Sending weekly PDFs. Better than nothing but not actually self-serve. Managers don’t get to slice the data the way they want, and the data is always a few days stale. The L&D team becomes a dashboard delivery service.
Building each manager their own report. Doesn’t scale. Every change request goes back to L&D. Every new manager needs a new report. The bottleneck just moves.
Your LMS already knows who manages whom, who’s in which department, who reports to which organization or position. The right pattern is to reuse that knowledge to filter what each manager sees.
Concretely: build one manager dashboard. When a manager opens it, the underlying data is automatically filtered to their direct reports — based on the manager-employee relationships already in the LMS. When a different manager opens the same dashboard, they see their team. Same dashboard, different data, no manual configuration per manager.
This is how Zoola Analytics handles it via XML security files. The managers.xml file, attached to a data source, ensures any report or dashboard built on that data source automatically restricts to the manager’s direct reports. The departments.xml file does the same for department membership. For Totara, organizations.xml and positions.xml use the position and organization hierarchy.
Say you want to give every people manager a dashboard showing their team’s training status. The pattern looks like this:
Site administrators still see everything. Nobody else sees anything they shouldn’t. The L&D team is no longer in the loop. The manager serves themselves. Security holds. Audit-friendly.

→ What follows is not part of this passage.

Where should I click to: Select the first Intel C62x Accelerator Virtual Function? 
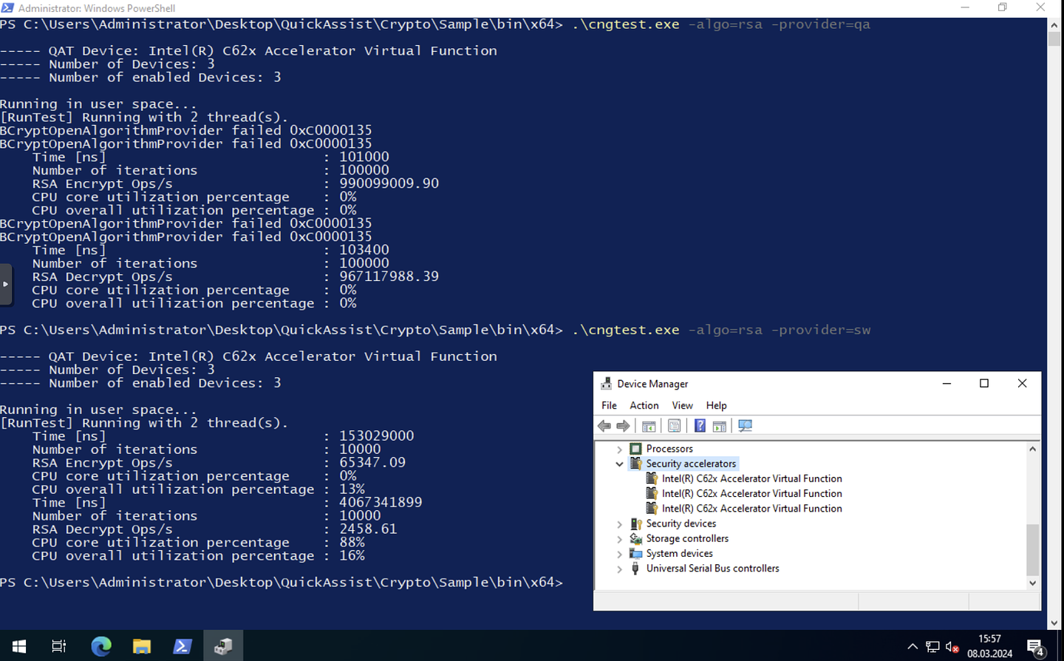[751, 478]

A common request: a VP wants to see their directors’ direct reports too — three levels deep instead of one. Pure managers.xml gives the immediate level only. For the deeper view, Zoola supports a documented derived-table pattern (specific to Totara) that walks the manager-employee chain to whatever depth you need.

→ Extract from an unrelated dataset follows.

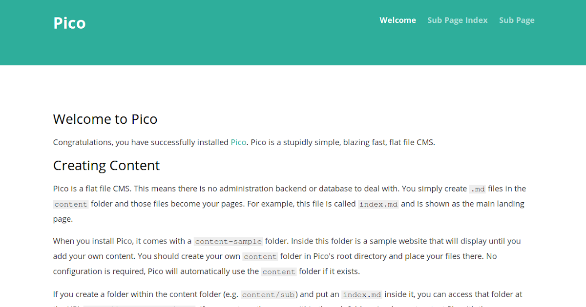This screenshot has width=586, height=307.
Task: Click the Pico site title logo
Action: click(69, 23)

This is the kind of thing that’s hard in generic BI tools — you’d have to build it from scratch — and reasonably straightforward in a tool that’s built to understand LMS hierarchies.

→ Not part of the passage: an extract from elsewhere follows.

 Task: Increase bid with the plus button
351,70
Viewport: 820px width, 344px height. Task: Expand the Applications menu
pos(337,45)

Row-level security via XML files handles “what data do you see.” Repository-level permissions handle “what content can you access.” The two work together.
The Zoola repository supports per-folder, per-dashboard, and per-report permissions: No Access, Execute Only, Read Only, Read+Write, Read+Delete, and full Administer. Combine the two layers and you can express almost any access policy. Managers can run the team dashboard but not edit it. The L&D team can build new reports but only see their own department’s data. Site admins see everything.
The reason this works is that the security model lives in one place: your LMS. Roles assigned in Moodle or Totara automatically map to data access in Zoola. There’s no parallel user database, no second permission system to keep in sync, no weekly check to make sure last month’s role changes propagated.
If you’re considering generic BI tools for LMS reporting, this is one of the underappreciated reasons to look at LMS-specific platforms instead. Building this row-level security from scratch in a generic tool is real work — and keeping it in sync with your LMS is ongoing work.
Manager self-serve isn’t a security risk if you use the security model that already exists. The pattern: row-level security tied to the LMS hierarchy, plus per-artifact permissions on the dashboards themselves, plus role assignments in the LMS to grant access. Set it up once, and the L&D team is out of the manual-reporting loop.